#### [Istruzioni operative]
1: Nella recensione de La cena delle belve, a chi si deve l'adattamento della versione italiana della storia?
2: Scrivi il seguito della recensione de La cena delle belve, proseguendo dopo l'ultima frase riportata.

#### [Estratto fornito]
──────────

LA CENA DELLE BELVE | Metti una sera del ’43 con 7 amici (o presunti tali)

Arriva al Teatro Carcano di Milano lo spettacolo scritto da Vahè Katchà e vincitore in Francia di tre Premi Molière . In scena fino al 19 gennaio.

La cena delle belve

Dopo molteplici trasposizioni teatrali in Francia ed una versione cinematografica, sbarca al Teatro Carcano di Milano La cena delle belve, tratto dalla pièce Le repas des fauves, scritta nel 1960 da Vahè Katchà e successivamente rielaborata da Julien Sibre.

Frutto dell’ adattamento di Vincenzo Cerami è invece la versione italiana della storia, ambientata nella Roma occupata dai nazisti del 1943. Protagonisti un gruppo di amici che si ritrova a cena a casa del libraio Vittorio per festeggiare il compleanno della moglie Sofia. Putroppo l’omicidio di due soldati tedeschi, proprio davanti alle finistre dell’appartamento che ospita i sette amici, interrompe la convivialità, scatenando la rappresaglia delle SS che decidono di prendere due ostaggi da ciascun appartamento della palazzina. Tuttavia Kaubach, il comandante tedesco che guida l’operazione, essendo un assiduo frequentatore della libreria di Vittorio, decide di concedere al gruppo di amici una macabra cortesia: lasciare piena autonomia su chi tra loro deve essere consegnato come ostaggio.

Da questo momento inizia la cena delle belve, in cui ogni commensale è allo stesso tempo potenziale vittima e carnefice, dimentico dei proclami di eterna amicizia fatti fino a poco tempo prima.

Vengono così fuori meschinità e segreti che dovevano restar tali per evitare insanabili liti, il tutto condito da un dark humour che prova a stemperare la crescente tensione che va in scena al passare del (poco) tempo concesso da Kaubach al gruppo di amici.

──────────

#### [Voci fornite]
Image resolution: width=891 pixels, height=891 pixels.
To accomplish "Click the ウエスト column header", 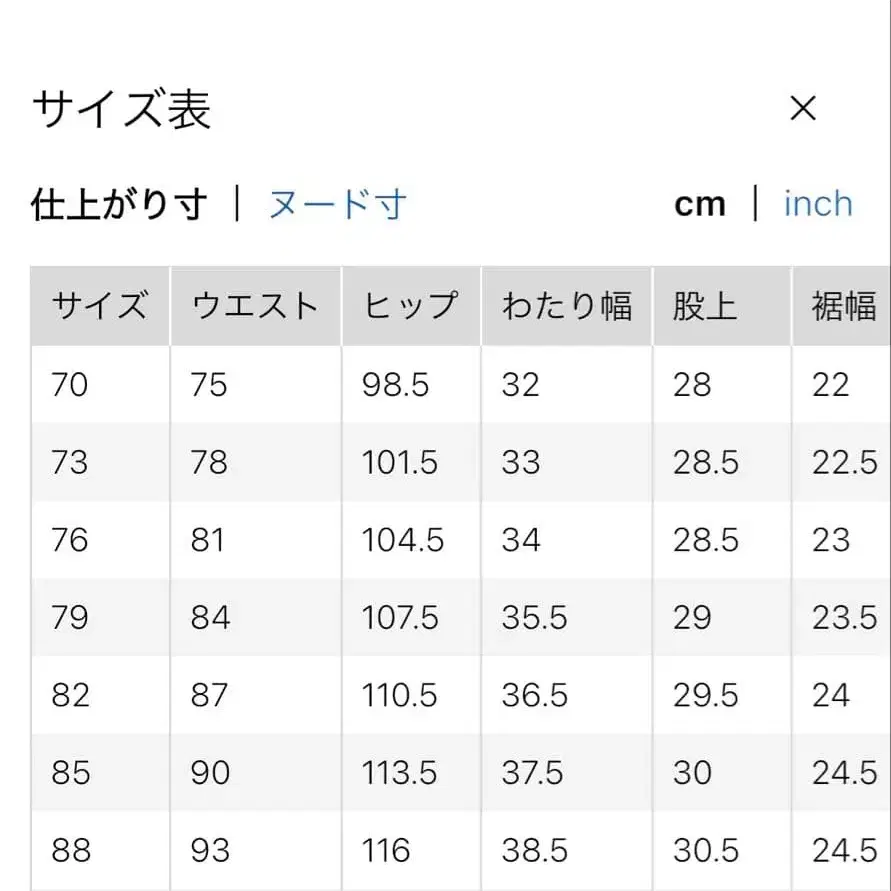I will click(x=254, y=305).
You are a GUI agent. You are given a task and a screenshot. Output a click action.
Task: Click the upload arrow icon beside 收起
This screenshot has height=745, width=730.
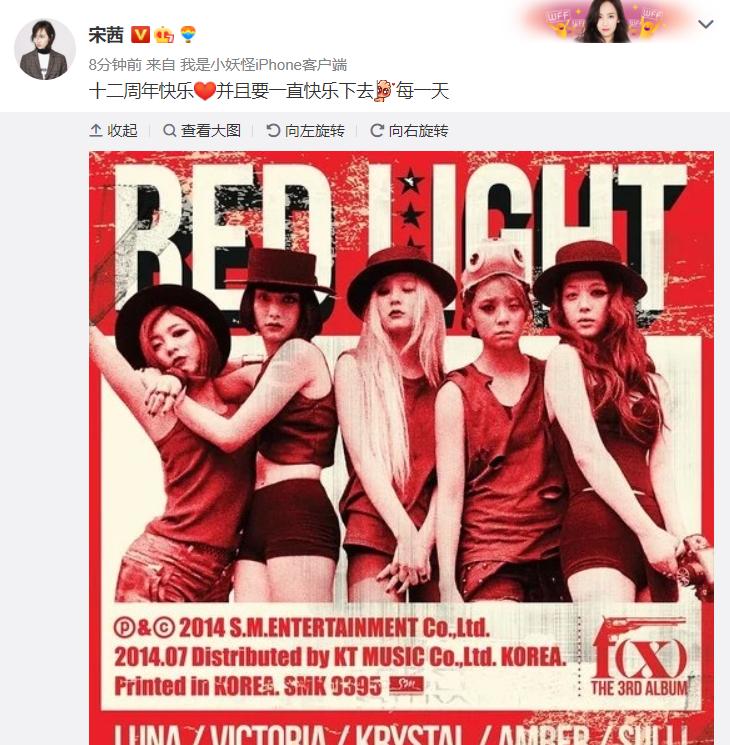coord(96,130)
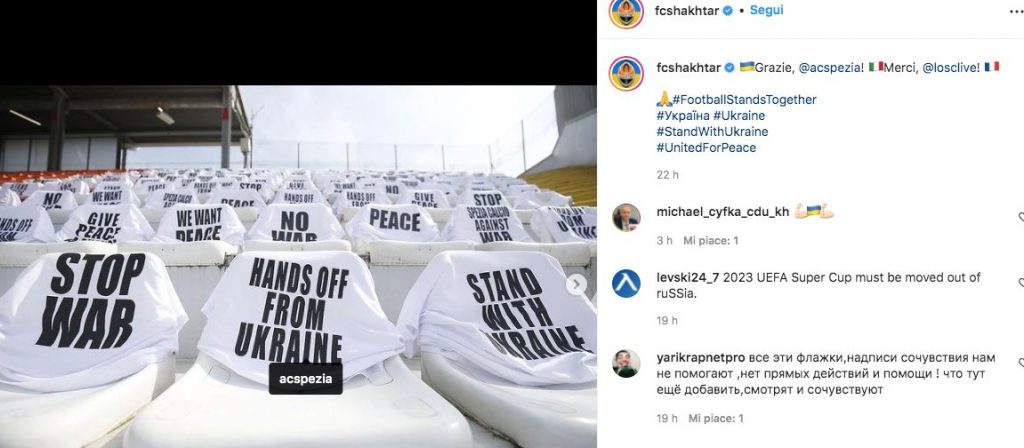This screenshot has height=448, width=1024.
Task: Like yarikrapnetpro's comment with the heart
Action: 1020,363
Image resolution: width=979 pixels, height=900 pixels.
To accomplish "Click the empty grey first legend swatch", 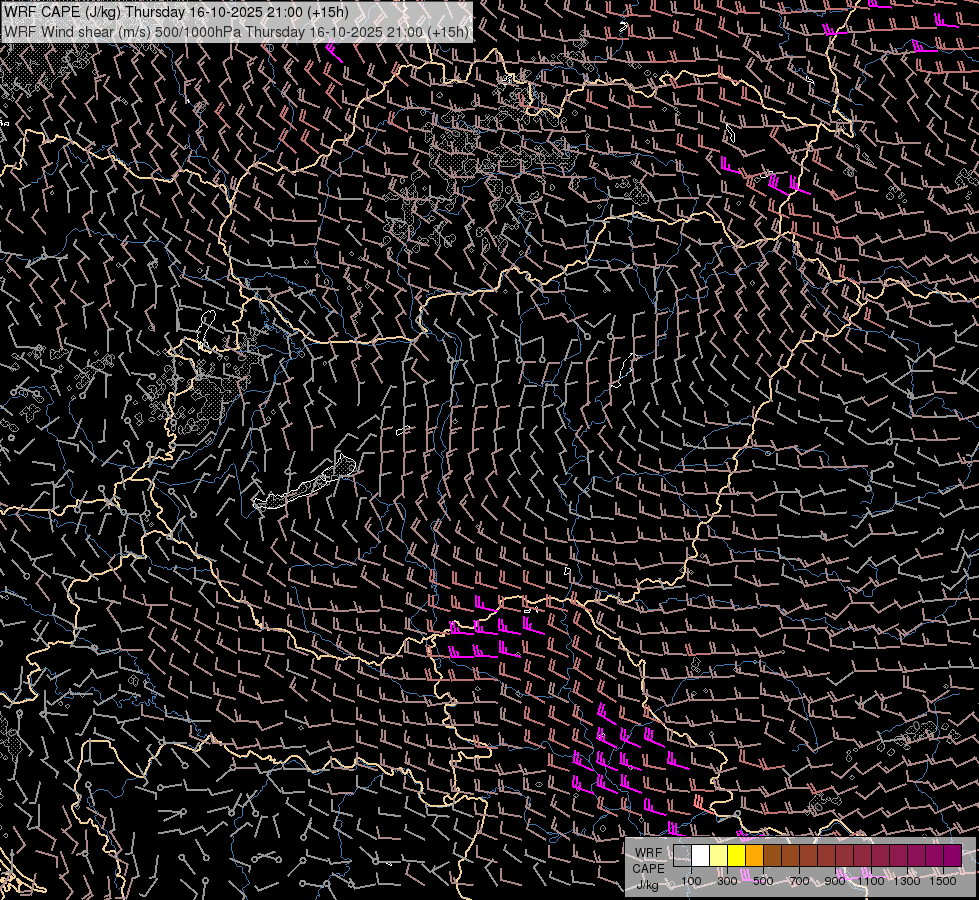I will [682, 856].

──────────

#### [Risposte numerate]
1: A Vincenzo Cerami.

2:
A trasformare la drammaturgia di Katchà in una ben oliata messinscena ci pensa poi un cast affiatato e che interpreta una serie di personaggi diversi per estrazione, ma simili per umanità: dal medico pavido e collaborazionista interpretato da Gianluca Ramazzotti allo spregiudicato affarista di Maurizio Donadoni, pronto a tutto pur di aver salva la sua preziosa vita.

Per quanto riguarda il comparto scenotecnico, si contraddistingue soprattutto per l’utilizzo di disegni animati in bianco e nero usati per rappresentare quanto avviene fuori scena, facendo di necessità virtù ed evitando di lasciare all’immaginazione dello spettatore alcuni passaggi cruciali.

Grazie a questo mix di ingredienti lo spettacolo, la cui regia è curata da Virginia Acqua, regala al pubblico in sala due ore di riflessioni, senza troppi fronzoli, sui meandri dell’ animo umano, portandolo inevitabilmente a porsi la fatidica e scomoda domanda: cosa avrei fatto io al loro posto?